Since its acquisition of Whole Foods for $13.7 billion in 2017, Amazon has slowly been ramping up synergy between the two brands. An Amazon Go concept convenience store in Seattle allows customers to enter, scan their cell phone, and walk out with groceries without having to stand in line; select Amazon products, like their Echo devices, have made their way onto retail shelves.

Now, consumers in Austin, Dallas, Cincinnati, and Virginia Beach can use their status as an Amazon Prime customer to get free home delivery of their Whole Foods groceries. Beginning Thursday, February 8, the market will drop off orders within two hours. (One-hour delivery carries a $7.99 charge.)

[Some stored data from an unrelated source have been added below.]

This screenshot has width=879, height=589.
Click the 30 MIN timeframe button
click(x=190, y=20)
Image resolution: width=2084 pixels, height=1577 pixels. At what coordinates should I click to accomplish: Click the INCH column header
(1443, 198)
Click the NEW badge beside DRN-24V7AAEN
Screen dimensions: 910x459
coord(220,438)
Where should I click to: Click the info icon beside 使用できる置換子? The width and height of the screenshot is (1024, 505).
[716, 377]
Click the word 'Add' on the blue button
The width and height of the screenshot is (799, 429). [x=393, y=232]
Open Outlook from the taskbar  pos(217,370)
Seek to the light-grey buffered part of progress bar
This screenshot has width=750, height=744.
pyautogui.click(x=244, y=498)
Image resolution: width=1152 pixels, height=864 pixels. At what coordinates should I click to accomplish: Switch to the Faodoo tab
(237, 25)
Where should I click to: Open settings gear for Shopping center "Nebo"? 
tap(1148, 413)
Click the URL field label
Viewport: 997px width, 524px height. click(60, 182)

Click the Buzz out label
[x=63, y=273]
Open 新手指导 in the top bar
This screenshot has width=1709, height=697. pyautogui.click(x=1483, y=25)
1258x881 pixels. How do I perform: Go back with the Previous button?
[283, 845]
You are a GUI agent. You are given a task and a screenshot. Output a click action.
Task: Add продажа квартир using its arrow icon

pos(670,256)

“We're happy to bring our customers the convenience of free two-hour delivery through Prime Now and access to thousands of natural and organic groceries and locally sourced favorites,” Whole Foods Market co-founder and CEO John Mackey said in a statement. “Together, we have already lowered prices on many items, and this offering makes Prime customers’ lives even easier.”

Most everything in the store is eligible for delivery, though we’re not certain they’d deliver a live lobster. “Select” alcohol is also available. You can visit to see if you’re in their delivery region. Keep checking, as they plan to expand throughout 2018.

If you’re not near a Whole Foods at all, other regional grocery chains like Wegman’s also offer home delivery on a subscription-based pricing structure.